-------- Text provided --------

Enteric Bacteriology and Foodborne Zoonosis

We study the genetic diversity and relation between the antibiotic resistance and virulence of Salmonella and E. coli and of other enteric bacteria with animal- and public health importance, trying to develop new ways of and prevention and control.

The global spead of multiresistant (MDR) Salmonella and E. coli strains among poultry populations are increasing the food safety risk of broiler meat and are decreasing its market value for the consumer. Hungary is no exception in this respect.

Reflecting on this current problem, as a continuation of our internationally widely recognized research activity. Presently one of our central goals is to identify and characterize resistance/virulence plasmids of food safety and public health importance, that are potentially transferable between Salmonella and E. coli. Since we assume, that the simultaneous presence of these two MDR bacterial species allows the intraspecies and intergeneric exchange of mobile genetic determinants. These rearrangements can increase the genetic diversity of bacteria, thereby promoting the selection and spread of certain MDR Salmonella serovars and E. coli pathotypes.

-------- Given entries --------

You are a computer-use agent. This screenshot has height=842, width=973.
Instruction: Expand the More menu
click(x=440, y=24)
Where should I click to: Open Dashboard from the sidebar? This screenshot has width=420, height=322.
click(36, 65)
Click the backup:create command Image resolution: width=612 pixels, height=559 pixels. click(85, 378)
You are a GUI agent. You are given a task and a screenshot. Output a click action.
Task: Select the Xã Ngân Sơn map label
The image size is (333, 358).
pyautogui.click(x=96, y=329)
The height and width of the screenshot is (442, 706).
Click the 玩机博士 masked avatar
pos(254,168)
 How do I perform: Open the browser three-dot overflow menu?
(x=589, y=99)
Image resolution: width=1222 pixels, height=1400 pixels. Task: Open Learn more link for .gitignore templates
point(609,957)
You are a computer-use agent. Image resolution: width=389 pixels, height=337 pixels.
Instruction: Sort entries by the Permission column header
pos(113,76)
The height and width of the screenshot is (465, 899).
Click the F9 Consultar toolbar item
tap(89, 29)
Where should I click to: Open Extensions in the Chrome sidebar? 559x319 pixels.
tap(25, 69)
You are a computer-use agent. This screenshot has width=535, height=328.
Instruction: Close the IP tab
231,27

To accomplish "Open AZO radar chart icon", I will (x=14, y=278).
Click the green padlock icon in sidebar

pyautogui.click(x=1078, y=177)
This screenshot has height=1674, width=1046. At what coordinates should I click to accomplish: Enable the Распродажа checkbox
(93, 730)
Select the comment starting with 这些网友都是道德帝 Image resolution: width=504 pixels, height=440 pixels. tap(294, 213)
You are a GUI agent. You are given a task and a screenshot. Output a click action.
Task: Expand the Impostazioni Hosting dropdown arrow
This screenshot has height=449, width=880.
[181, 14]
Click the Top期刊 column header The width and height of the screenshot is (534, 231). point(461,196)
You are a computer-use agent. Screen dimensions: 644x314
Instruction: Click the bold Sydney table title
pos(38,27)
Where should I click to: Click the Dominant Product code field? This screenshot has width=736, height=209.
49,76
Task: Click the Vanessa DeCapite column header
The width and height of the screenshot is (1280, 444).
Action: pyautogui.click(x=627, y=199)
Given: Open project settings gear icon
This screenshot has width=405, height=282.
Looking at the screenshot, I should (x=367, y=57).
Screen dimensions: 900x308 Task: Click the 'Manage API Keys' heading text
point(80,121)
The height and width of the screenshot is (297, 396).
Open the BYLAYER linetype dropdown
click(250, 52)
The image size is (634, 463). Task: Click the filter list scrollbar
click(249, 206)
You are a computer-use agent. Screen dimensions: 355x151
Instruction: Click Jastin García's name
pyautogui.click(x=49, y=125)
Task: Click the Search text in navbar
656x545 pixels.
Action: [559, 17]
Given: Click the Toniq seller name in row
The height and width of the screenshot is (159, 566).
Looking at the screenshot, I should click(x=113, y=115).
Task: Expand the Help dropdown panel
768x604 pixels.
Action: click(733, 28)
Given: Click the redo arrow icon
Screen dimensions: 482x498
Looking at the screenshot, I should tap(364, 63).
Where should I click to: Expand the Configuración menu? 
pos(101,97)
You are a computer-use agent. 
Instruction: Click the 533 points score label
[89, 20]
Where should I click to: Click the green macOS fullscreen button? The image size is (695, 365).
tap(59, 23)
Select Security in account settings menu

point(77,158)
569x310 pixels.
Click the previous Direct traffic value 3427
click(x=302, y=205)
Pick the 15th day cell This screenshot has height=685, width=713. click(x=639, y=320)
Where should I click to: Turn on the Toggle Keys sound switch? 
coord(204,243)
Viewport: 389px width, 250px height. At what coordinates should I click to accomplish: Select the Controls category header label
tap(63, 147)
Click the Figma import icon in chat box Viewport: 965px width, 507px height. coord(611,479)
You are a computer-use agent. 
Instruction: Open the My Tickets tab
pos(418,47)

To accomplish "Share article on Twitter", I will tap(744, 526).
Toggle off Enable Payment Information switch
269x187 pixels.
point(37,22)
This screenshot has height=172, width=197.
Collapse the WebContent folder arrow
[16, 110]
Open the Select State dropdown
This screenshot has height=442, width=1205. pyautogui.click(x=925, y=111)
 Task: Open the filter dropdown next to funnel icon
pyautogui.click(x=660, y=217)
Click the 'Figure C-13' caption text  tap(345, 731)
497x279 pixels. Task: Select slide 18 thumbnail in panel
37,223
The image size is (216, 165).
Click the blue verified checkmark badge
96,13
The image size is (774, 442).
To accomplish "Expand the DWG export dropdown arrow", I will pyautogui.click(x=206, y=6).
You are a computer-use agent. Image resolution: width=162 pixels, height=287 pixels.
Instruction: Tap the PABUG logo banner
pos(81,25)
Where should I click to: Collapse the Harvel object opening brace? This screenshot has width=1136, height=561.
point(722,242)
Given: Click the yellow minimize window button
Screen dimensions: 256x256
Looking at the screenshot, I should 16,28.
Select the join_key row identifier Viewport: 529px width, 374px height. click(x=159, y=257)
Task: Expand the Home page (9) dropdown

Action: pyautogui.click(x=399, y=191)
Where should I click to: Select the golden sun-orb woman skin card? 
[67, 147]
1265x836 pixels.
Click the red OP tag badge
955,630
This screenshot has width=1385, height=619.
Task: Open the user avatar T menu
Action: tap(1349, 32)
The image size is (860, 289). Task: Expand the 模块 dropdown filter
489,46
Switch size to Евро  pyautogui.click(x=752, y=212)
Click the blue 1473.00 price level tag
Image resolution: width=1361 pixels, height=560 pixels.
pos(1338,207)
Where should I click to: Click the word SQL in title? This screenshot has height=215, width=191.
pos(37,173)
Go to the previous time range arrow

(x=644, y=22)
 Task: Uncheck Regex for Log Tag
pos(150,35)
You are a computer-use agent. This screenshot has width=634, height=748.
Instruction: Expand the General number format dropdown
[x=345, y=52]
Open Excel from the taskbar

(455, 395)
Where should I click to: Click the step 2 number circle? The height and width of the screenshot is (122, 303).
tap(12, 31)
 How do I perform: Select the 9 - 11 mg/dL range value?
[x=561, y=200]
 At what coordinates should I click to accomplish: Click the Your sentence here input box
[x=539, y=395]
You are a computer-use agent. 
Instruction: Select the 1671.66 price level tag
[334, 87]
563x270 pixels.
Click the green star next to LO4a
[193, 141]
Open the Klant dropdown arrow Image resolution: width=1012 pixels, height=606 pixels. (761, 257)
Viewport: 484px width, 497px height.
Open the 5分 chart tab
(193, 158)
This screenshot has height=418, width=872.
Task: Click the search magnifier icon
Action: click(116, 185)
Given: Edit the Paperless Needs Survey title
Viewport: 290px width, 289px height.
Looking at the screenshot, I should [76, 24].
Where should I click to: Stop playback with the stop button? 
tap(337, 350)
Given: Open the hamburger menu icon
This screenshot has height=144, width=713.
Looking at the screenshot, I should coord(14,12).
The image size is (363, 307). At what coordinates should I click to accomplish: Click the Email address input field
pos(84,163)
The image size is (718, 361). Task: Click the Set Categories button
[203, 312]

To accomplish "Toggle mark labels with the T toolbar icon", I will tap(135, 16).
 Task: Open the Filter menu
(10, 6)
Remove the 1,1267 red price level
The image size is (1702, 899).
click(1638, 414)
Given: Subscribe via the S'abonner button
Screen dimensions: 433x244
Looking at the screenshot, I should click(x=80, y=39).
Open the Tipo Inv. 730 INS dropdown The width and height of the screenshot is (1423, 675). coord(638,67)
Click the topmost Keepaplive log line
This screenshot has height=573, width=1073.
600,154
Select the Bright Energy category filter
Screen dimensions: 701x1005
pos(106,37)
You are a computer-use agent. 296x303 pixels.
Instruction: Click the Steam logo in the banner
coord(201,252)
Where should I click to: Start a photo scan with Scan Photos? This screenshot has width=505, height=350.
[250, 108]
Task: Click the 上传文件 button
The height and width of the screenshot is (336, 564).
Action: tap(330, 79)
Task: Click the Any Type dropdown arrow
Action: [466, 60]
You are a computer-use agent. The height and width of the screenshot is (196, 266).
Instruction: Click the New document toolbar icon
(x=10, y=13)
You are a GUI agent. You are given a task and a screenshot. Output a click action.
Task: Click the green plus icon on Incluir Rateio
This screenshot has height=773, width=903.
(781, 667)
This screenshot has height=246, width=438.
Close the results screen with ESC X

--------

_What to produce_:
Write the next part of the text on antibiotic resistance in Salmonella and E. coli, picking up after its final sentence.

_Written reply_:
We are currently the only Hungarian research laboratory dedicated to the genome-based analysis of antibiotic resistance and virulence of enteric bacteria on the basis of the “One Health” perspective. Our group is cooperating successfully for a long time with national and international institutions listed below. Considering that the vast majority of human salmonelloses of broiler origin in Europe and in several other countries are caused by S. Infantis, this topic is of increasing national and international relevance, raising global public health and food safety concerns through the spread of MDR strains and clones. As a result of a long time cooperation with the NÉBIH National Reference Laboratory and the NNK Phage Typing and Molecular Epidemiology Department, we first characterized the pSI54/04 plasmid of the MDR S. Infantis B2 clone which is epidemic in Hungary and revealed the intraclonal genomic diversity of plasmidic strains.

Results of our research may provide a new perspective in the exploration of the zoonotic and food safety aspects of associated resistance-virulence traits and in the development of control measures against resistant and pathogenic strains.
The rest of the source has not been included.